While some people just sit back, relax, or fill their H3's with 30 gallons of gasoline, others, like Martin Eberhard, are dedicating their lives to doing something about it.
Eberhard is an entrepreneur who has started three businesses and has plenty of advice for those who wish to do the same. Those he has advised were in attendance for his speech for this semester's Allan P. Kirby Lecture at the Dorothy Dickson Darte Center on October 1. His lecture, entitled "Building a Culture of Innovation: From E-books to Electric Cars to...?" was about his entrepreneurial experience. He offered his story as an inspiration to others to make their life stories just as interesting.
One of the bits of advice he gave the crowd was, "A key element to being a successful entrepreneur is a certain amount of naivete, because if you actually know how hard the problem is when you set out, you don't do it."
Eberhard is also a fervent believer in starting something that you find interesting and worthwhile, not something that you do just to make money. People should like what they do, he argued, because it gives them more drive to go through with it and do it well.
He started his entrepreneurial endeavors making network terminals for his first start-up company, Network Computing Devices, Inc. before quickly moving to an idea for optimizing electronic books -- known as Rocket Ebooks -- with his second start-up NuvoMedia.
Eberhard said, "The right time to come in as an entrepreneur is right when [the new idea] is barely feasible."

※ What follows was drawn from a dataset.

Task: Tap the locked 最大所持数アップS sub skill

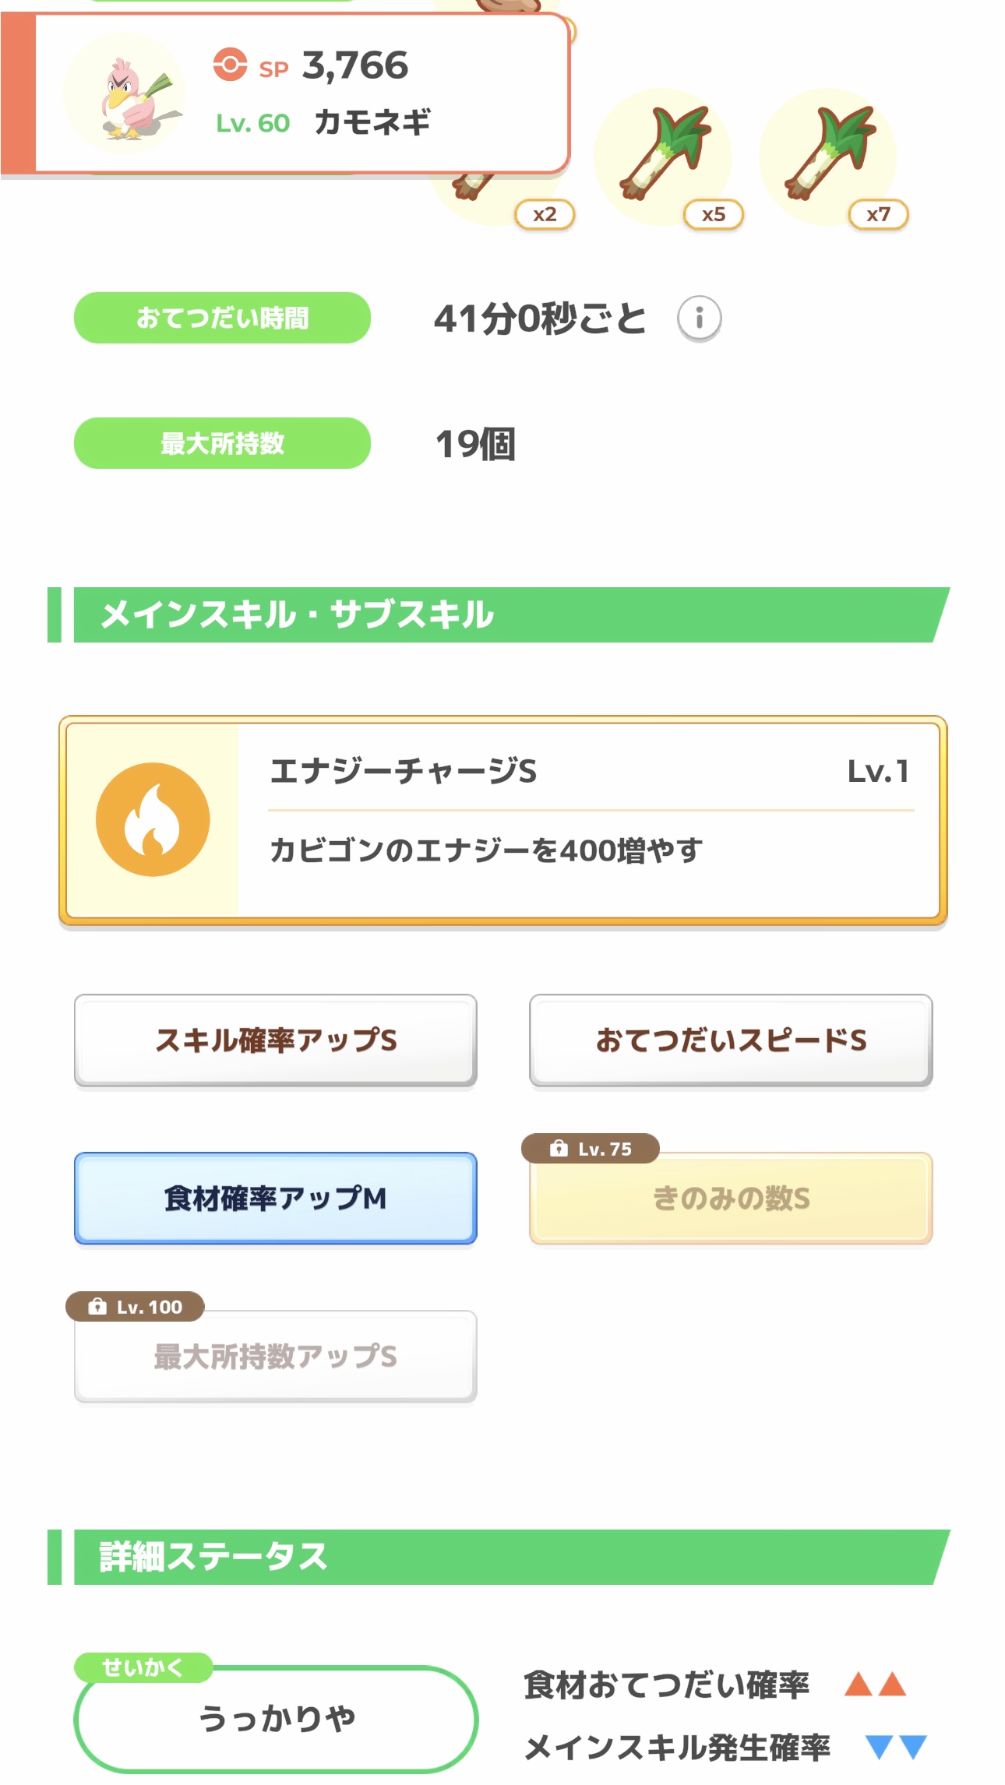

After he became concerned about the country's dependence on, what he called, "people who don't like us very much" for our main source of fuel oil, Eberhard began looking into the alternative fuels business. More specifically, he wanted to lower the emissions that cars were releasing at the time.

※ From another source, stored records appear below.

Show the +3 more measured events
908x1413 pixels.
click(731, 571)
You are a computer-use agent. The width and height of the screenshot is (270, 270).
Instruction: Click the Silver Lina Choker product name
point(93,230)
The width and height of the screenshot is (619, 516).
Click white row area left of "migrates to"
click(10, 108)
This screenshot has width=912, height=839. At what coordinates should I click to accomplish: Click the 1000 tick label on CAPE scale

After he decided what his next project would be, Eberhard went to work. The first thing that he did was get a sponsor. The sponsor's name was Elon Musk and he became the co-founder of his and Eberhard's newest start-up Tesla Motors in 2003.
Musk had the means and the confidence in Eberhard to get the project up and running. Thus, the team started looking into fuel cells--known as hybrids--and ethanol before concluding that actually, the best alternative fuel for vehicles was electricity.
Based on emission releases and resources available, ethanol and fuel cells do not live up to the standards that electric cars do. They release zero emissions and--unlike ethanol--do not take up miles of farm land as a means of getting what the fuel they need to run.
Eberhard then concluded that the most important and defining factor that would make a difference in the way that an electric car would run, would be the battery. After much research on the efficiency of different battery types, he decided that lithium batteries would be the best way to go. It takes the equivalent of many thousands of AA lithium batteries to keep a car running, but it's completely worth it because they get over 400 miles to every charge.
Now that he had a full-on idea, Eberhard needed a design for the look of the car. He hired four different designers and hosted a party at which he provided his guests with green and red sticky notes for what they liked and what they didn't like.
He hung the pictures of the models in four different rooms in his house and as the guests walked around, they posted sticky notes to the wall, indicating like or dislike. Once he had a winner, Tesla began building prototypes.
However, Eberhard ran into a slight problem. Lithium batteries were starting to catch fire in things like laptops because they were being over-worked due to their efficiency. Luckily for Eberhard this did not cause too much of a setback. He and his team just took a bit of time to work out the kinks of cooling down the power supply. All was still well and the project was a go. In the summer of 2008, the cars started being built. Now that he has one of his own, he acknowledged, "You start thinking about how you're using every energy source."
"Just think more about what you're using and ways to save energy," stated Eberhard.
MBA student Annie McAndrew said that she was impressed by the fact that Eberhard's address last week "...didn't jump into everything. He broke down the big picture."
Fellow MBA student Tom Smith said he appreciated Eberhard's experience.
"He's gone through the reality. It's not like he's the model of what a perfect experience is. He's had trials and tribulations," said Smith.
Eberhard has since left Tesla, but as a part of his contract with the company, has the rights to his ideas for one year. For this reason, Eberhard will not say where he's going next until after November 26 of this year.